■ Compito richiesto 1: Nell'articolo sulla legge di bilancio, a quanto arriverà il deficit secondo la Commissione Europea?
■ Compito richiesto 2: Restituisci senza modifiche tutto ciò che, nell'articolo sulla legge di bilancio, va da "Il governo, infatti, ha" giù fino a "essere troppo pessimistiche.".
■ Compito richiesto 3: Prosegui l'articolo sulla legge di bilancio, riprendendo dopo l'ultima frase riportata.

==== Brano da leggere ====

Oggi il governo deve rispondere alla Commissione Europea

Oggi è l'ultimo giorno per rispondere alla Commissione Europea che chiede di modificare la legge di bilancio: il governo dovrà decidere se cercare di mediare o andare allo scontro totale

Il ministro dell'Economia Giovanni Tria (sinistra) e il Commissario agli Affari economici Pierre Moscovici (AP Photo/Gregorio Borgia)
Il ministro dell'Economia Giovanni Tria (sinistra) e il Commissario agli Affari economici Pierre Moscovici (AP Photo/Gregorio Borgia)

Entro la mezzanotte il governo italiano dovrà decidere se fare delle concessioni alla Commissione Europea che ha chiesto di modificare la legge di bilancio oppure se procedere sulla strada che probabilmente porterà a un nuovo scontro con le autorità europee. La decisione sarà presa nel tardo pomeriggio, quando il ministro dell’Economia Giovanni Tria, favorevole a trattare, si incontrerà con il presidente del Consiglio Giuseppe Conte e con i capi della maggioranza Luigi Di Maio e Matteo Salvini, i quali hanno fatto sapere di non essere molto inclini a fare concessioni.

Il problema è che la legge di bilancio viola in maniera plateale numerose regole di bilancio europee e il governo non ha fatto quasi nessun tentativo di trovare una mediazione. La Commissione Europea, che è incaricata di farle rispettare, ha fatto numerose contestazioni alla legge di bilancio italiana, la più grave delle quali è che non porterà a una riduzione dell’enorme debito pubblico italiano, ma anzi, con ogni probabilità lo farà aumentare. Per questa ragione, la Commissione ha minacciato di aprire nei confronti dell’Italia una “procedura per debito eccessivo” che nel peggiore dei casi potrebbe concludersi con una serie di sanzioni economiche nei confronti del nostro paese. Ma la Commissione contesta anche il deficit previsto dalla legge, perché troppo alto, e le previsioni macroeconomiche contenute nei documenti governativi, perché troppo ottimiste.

Il governo, infatti, ha scritto che il deficit sarà il 2,4 per cento del PIL, il triplo di quanto era stato promesso dal governo precedente, mentre la crescita economica, sostiene, raggiungerà l’1,5 per cento nel corso del 2019. Secondo la Commissione invece il deficit arriverà al 2,9 per cento, poco sotto il limite massimo del 3 per cento stabilito dai trattati europei, mentre la crescita non sarà superiore all’1,2 per cento. Il governo, compreso il ministro dell’Economia Tria, ha contestato queste stime, accusandole di essere troppo pessimistiche.

==== Dati forniti ====

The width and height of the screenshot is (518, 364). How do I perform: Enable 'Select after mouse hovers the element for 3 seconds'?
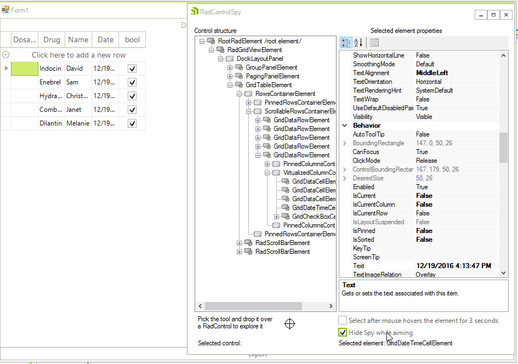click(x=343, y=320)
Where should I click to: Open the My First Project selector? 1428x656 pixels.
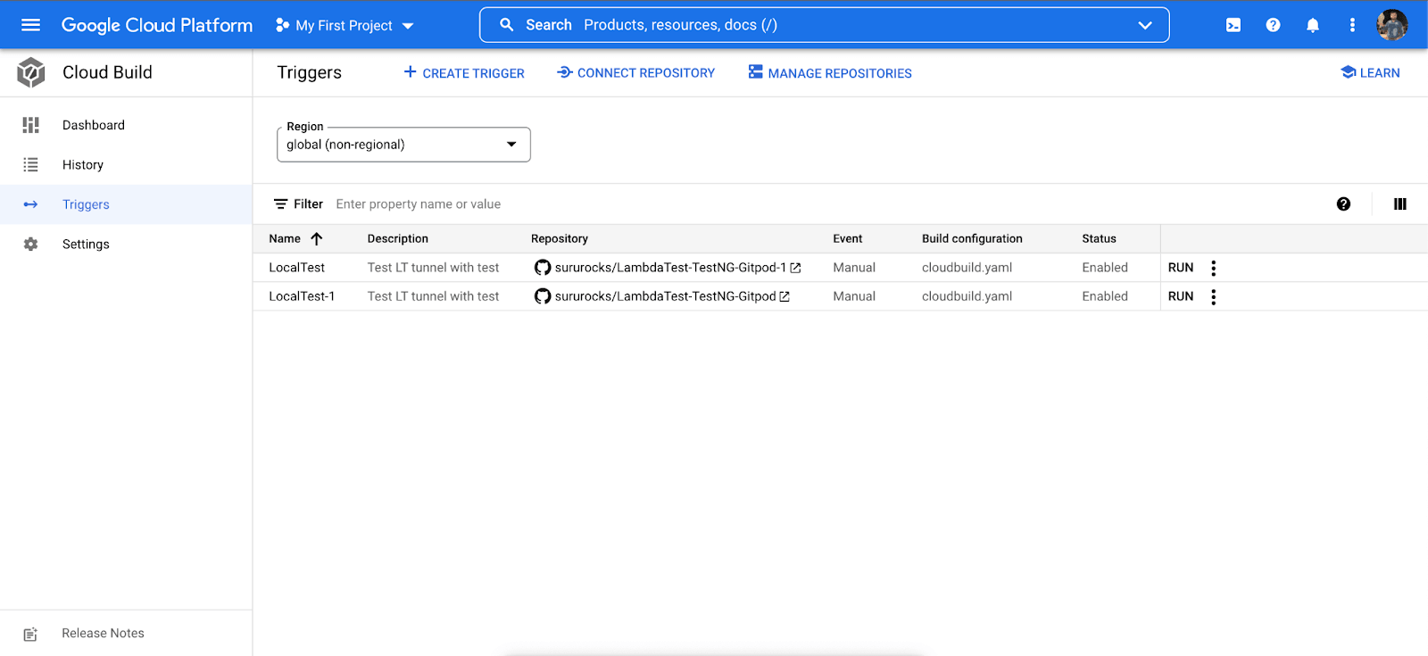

====

■ Risposta all'esercizio 1: Al 2,9 per cento.

■ Risposta all'esercizio 2:
Il governo, infatti, ha scritto che il deficit sarà il 2,4 per cento del PIL, il triplo di quanto era stato promesso dal governo precedente, mentre la crescita economica, sostiene, raggiungerà l’1,5 per cento nel corso del 2019. Secondo la Commissione invece il deficit arriverà al 2,9 per cento, poco sotto il limite massimo del 3 per cento stabilito dai trattati europei, mentre la crescita non sarà superiore all’1,2 per cento. Il governo, compreso il ministro dell’Economia Tria, ha contestato queste stime, accusandole di essere troppo pessimistiche.

■ Risposta all'esercizio 3:
Nonostante le critiche alle stime della Commissione, sin dalla sua nomina Tria continua a spingere affinché il governo tenti di realizzare un qualche tipo di compromesso. Già a settembre, ad esempio, Tria prometteva che il deficit per il 2019 non sarebbe stato superiore all’1,6 per cento (il massimo livello ritenuto accettabile dalla Commissione), ma era stato costretto ad alzarlo fino al 2,4 in seguito alle pressioni di Di Maio e del resto del Movimento 5 Stelle. Secondo i giornali, in questi giorni Tria avrebbe tentato una nuova mediazione, chiedendo ai colleghi di governo di modificare le previsioni di crescita, considerate irrealistiche da tutte le principali istituzioni indipendenti italiane e internazionali.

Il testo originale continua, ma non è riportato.